*Required work*:
[a] Return the passage on the English preterite from "And as _ner-ë-dide_" to "as _die did_.", copying it word for word.
[b] Please carry the passage on the English preterite further, starting after its last sentence.

*Passage shown*:

-=-=-=-=-

Part 16
Singular. Plural. ner-ë-dide ner-ë-didon. ner-ë-didest ner-ë-didon. ner-ë-dide ner-ë-didon.
And as _ner-ë-dide_ dwindled down to _nerëde_, so _nerëde_ would, in modern English, become _nered_. The _d_ of the preterite, therefore, which changes _I love_ into _I loved_ is originally the auxiliary verb _to do_, and _I loved_ is the same as _I love did_, or _I did love_. In English dialects, as, for instance, in the Dorset dialect, every preterite, if it expresses a lasting or repeated action, is formed by _I did_,(216) and a distinction is thus established between “’e died eesterdae,” and “the vo’ke did die by scores;” though originally _died_ is the same as _die did_.

-=-=-=-=-

*Information shown*:

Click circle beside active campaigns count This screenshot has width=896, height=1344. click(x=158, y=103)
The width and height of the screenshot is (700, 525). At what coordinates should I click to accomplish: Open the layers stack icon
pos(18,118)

-=-=-=-=-

*Expected outputs*:
[a]
And as _ner-ë-dide_ dwindled down to _nerëde_, so _nerëde_ would, in modern English, become _nered_. The _d_ of the preterite, therefore, which changes _I love_ into _I loved_ is originally the auxiliary verb _to do_, and _I loved_ is the same as _I love did_, or _I did love_. In English dialects, as, for instance, in the Dorset dialect, every preterite, if it expresses a lasting or repeated action, is formed by _I did_,(216) and a distinction is thus established between “’e died eesterdae,” and “the vo’ke did die by scores;” though originally _died_ is the same as _die did_.

[b]
It might be asked, however, very properly, how _did_ itself, or the Anglo-Saxon _dide_, was formed, and how it received the meaning of a preterite. In _dide_ the final _de_ is not termination, but it is the root, and the first syllable _di_ is a reduplication of the root, the fact being that all preterites of old, or, as they are called, strong verbs, were formed as in Greek and Sanskrit by means of reduplication, reduplication being one of the principal means by which roots were invested with a verbal character.(217) The root _do_ in Anglo-Saxon is the same as the root _thē_ in _tithēmi_ in Greek, and the Sanskrit root _dhâ_ in _dadâdmi_. Anglo-Saxon _dide_ would therefore correspond to Sanskrit _dadhau_, I placed.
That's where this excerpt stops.